Benarkah Gereja Pernah Setujui Hukuman Mati

366

HIDUPKATOLIK.com – Jika hak atas kehidupan itu milik Tuhan, mengapa pada masa lalu Gereja mendukung pelaksanaan hukuman mati? Bukankah ini melanggar perintah, “Jangan membunuh”? Bukankah hukuman mati tak jauh dari aborsi atau euthanasia?

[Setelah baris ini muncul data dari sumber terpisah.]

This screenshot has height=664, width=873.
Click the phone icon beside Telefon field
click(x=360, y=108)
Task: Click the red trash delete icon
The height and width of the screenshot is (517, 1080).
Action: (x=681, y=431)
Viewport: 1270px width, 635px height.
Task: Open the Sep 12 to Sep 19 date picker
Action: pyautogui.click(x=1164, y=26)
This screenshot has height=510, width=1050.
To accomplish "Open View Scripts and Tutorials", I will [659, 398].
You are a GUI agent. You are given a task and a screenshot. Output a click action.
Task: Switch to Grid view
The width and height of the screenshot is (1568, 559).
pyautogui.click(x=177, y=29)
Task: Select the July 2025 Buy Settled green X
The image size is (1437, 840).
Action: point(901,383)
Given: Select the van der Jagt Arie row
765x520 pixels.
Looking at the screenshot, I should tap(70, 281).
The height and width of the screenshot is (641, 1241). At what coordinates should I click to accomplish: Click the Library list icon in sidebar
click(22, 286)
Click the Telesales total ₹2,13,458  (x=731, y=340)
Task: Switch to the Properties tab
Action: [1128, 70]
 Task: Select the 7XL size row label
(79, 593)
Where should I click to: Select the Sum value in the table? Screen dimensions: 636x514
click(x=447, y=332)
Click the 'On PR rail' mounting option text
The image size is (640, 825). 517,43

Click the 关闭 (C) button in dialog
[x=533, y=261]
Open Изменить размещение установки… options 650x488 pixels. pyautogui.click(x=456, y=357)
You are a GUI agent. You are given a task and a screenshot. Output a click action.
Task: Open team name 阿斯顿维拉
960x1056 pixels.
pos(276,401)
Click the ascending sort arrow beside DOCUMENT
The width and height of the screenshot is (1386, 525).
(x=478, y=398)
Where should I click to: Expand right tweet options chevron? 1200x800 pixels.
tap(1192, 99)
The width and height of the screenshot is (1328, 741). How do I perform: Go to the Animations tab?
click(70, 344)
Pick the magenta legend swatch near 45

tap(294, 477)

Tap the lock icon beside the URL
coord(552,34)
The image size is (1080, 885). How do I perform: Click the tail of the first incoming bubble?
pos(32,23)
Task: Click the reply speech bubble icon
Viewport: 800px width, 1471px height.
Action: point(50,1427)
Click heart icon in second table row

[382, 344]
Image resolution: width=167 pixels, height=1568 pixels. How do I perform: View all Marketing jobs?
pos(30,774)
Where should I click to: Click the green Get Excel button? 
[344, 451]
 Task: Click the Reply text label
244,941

Pertama, benar hidup manusia berasal dari Allah (Kej 2:7). Maka, hanya Allah yang berhak mengakhiri hidup manusia (bdk. Ul 32:29; 1 Sam 2:6), sedangkan manusia sama sekali tidak berhak (bdk. Kej 4:10-11). Barangsiapa mengakhiri hidup sesama manusia, ia akan dituntut balas oleh Allah (Kej 9:5-6). Inilah dasar dari larangan “Jangan membunuh”. Larangan ini memiliki nilai absolut ketika merujuk kepada orang yang tak bersalah (bdk EV 57; KGK 2268). Yang dilarang di sini ialah tindakan intensional, yang disengaja, dari seorang manusia untuk mematikan hidup orang lain yang tak bersalah.

Kedua, Gereja selalu mengakui, pemerintahan sipil memiliki kuasa menghukum yang bersalah, melindungi yang tak bersalah, dan menjaga ketertiban. Tujuan dasar perintah “Jangan membunuh” ialah pemeliharaan dan pengamanan kehidupan bersama manusia. Sesuai dengan tujuan dasar ini, pemerintah sipil diijinkan mempraktikkan hukuman mati.

Perjanjian Lama mengijinkan hukuman mati. Hukum Musa merinci tak kurang dari 36 pelanggaran yang bisa dijatuhi hukuman mati. Hukuman mati merupakan tuntutan balasan Allah, “Siapa yang menumpahkan darah manusia, darahnya akan tertumpah oleh manusia, sebab Allah membuat manusia itu menurut gambar-Nya sendiri.” (Kej 9:6). Perjanjian Barujuga mengijinkan hukuman mati. Yesus menegaskan keabsahan hukuman mati, “Siapa yang mengutuki ayah atau ibunya, pasti dihukum mati” (bdk. Mat 15:4;Mrk 7:10; bdk. Kel 21:17 dan Im 20:9). Rasul Paulus mengajarkan, pemerintah sipil memiliki pedang sebagai pembalas murka Allah. Pemerintah sipil adalah “hamba Allah untuk kebaikanmu” (Rom 13:4).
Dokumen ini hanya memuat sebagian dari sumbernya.